A LATE-LIFE MUSIC LESSON
“It’s not easy to write an organ concerto,” says the man who has tackled only one other piece for organ – a short burst of music, known as a fanfare, for Wertheim’s 80th birthday. “I must tell you, this was a challenge.”
The challenge, as Kaufman explains, arises from the sheer number of ways in which an organ can generate sounds. With 4,226 pipes and 55 stops, FIU’s instrument offers a seemingly infinite number of options.
In town from his home in Colorado Springs, he has spent the week working with virtuoso Luca Scandali, an organist from Italy, to determine how to achieve the exact sounds he had in mind while composing at his kitchen table.
“Today was fascinating for me,” Kaufman says of a recent rehearsal with Scandali, whose assistant marked the various combinations of stops – 49 – that represent the registration changes in his work. “I’m standing there, learning all these things,” he explains about the complicated instrument. “It was an eye-opener.”
And while he adds that this particular concerto, out of his standard repertoire, makes him “a bit nervous,” it also includes what he finds easiest: composition for orchestra. The organist will be accompanied by the FIU Symphony Orchestra, a group of some 60 student musicians.
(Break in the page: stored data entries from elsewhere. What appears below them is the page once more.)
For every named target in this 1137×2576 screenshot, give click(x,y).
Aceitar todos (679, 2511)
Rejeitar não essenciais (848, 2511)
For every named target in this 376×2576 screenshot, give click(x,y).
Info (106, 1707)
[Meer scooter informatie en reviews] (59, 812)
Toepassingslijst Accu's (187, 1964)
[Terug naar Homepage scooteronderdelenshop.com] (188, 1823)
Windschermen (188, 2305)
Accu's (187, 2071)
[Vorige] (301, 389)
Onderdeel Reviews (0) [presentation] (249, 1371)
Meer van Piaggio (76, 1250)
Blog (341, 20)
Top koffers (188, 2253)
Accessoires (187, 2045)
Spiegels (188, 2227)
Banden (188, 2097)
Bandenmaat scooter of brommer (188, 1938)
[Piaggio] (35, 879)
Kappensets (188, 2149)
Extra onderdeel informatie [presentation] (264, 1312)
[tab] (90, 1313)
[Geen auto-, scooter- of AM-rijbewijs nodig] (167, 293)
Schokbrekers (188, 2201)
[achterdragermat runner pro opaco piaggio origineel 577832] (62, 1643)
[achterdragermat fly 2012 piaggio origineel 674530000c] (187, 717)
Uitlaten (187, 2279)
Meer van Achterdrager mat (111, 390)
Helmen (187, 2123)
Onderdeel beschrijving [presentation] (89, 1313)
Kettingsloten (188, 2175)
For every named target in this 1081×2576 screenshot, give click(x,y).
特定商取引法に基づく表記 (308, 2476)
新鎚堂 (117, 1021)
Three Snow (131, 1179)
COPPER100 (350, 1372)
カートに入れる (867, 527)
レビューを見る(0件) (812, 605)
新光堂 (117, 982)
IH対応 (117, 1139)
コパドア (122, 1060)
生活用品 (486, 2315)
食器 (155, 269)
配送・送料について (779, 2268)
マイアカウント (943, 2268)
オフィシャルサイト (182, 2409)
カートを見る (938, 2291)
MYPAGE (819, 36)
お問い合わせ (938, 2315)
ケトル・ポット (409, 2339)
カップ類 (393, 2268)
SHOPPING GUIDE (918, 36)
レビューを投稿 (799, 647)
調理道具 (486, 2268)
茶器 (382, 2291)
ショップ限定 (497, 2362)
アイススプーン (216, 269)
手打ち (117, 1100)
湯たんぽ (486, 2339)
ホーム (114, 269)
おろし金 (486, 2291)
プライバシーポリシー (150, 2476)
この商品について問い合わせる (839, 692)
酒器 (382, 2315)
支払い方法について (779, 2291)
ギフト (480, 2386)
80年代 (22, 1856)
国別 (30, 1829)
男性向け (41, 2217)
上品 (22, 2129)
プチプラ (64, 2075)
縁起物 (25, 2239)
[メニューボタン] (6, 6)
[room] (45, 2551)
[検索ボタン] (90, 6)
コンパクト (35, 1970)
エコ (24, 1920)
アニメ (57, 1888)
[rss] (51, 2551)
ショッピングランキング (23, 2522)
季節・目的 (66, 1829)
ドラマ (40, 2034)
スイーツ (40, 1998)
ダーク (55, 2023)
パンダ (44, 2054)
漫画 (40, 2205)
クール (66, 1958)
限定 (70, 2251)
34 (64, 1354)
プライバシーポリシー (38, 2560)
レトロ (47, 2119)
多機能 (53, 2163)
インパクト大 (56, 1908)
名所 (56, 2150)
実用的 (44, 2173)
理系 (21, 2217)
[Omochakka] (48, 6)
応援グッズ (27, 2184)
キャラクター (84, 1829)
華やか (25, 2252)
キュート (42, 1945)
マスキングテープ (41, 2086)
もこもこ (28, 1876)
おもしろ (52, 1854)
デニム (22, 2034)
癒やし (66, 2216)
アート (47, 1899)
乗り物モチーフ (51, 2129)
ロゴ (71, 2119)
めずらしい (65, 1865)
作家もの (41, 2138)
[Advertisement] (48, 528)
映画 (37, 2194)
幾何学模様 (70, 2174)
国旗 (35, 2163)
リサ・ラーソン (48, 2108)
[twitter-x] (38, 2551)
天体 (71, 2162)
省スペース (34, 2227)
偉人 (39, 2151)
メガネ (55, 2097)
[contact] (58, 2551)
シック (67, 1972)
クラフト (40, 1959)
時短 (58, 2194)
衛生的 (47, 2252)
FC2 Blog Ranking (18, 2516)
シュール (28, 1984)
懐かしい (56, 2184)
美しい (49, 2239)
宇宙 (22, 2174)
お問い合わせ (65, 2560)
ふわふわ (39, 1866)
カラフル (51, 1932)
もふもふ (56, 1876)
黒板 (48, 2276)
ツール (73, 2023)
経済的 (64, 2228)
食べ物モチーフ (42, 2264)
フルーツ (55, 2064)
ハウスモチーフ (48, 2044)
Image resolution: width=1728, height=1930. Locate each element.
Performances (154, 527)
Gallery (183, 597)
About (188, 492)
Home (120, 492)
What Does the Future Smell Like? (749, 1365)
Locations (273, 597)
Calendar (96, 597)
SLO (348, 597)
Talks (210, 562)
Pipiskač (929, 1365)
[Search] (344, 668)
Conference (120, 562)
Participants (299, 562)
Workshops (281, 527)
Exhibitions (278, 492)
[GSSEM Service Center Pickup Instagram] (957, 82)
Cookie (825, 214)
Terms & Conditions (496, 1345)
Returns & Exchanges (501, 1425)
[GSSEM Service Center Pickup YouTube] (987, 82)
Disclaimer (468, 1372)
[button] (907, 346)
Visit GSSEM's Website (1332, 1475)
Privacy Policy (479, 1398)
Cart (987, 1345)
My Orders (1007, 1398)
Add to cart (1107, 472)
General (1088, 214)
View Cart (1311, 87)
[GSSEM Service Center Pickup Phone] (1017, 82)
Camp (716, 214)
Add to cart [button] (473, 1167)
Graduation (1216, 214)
“It means a lot for us students to work with someone who has had a part in the formation of the school and making it what is today,” says violinist Bethany Xiques, a master’s student and member of the orchestra. “As a classical musician, you kind of get used to playing the well-known works, so it’s a really cool experience to play a work by a living composer. This concerto is kind of special, named for the organ it will be played on.” And she adds of Scandali, with whom the students have been practicing, “The soloist is doing a beautiful job of capturing the drama and excitement and intensity that the organ has to offer.”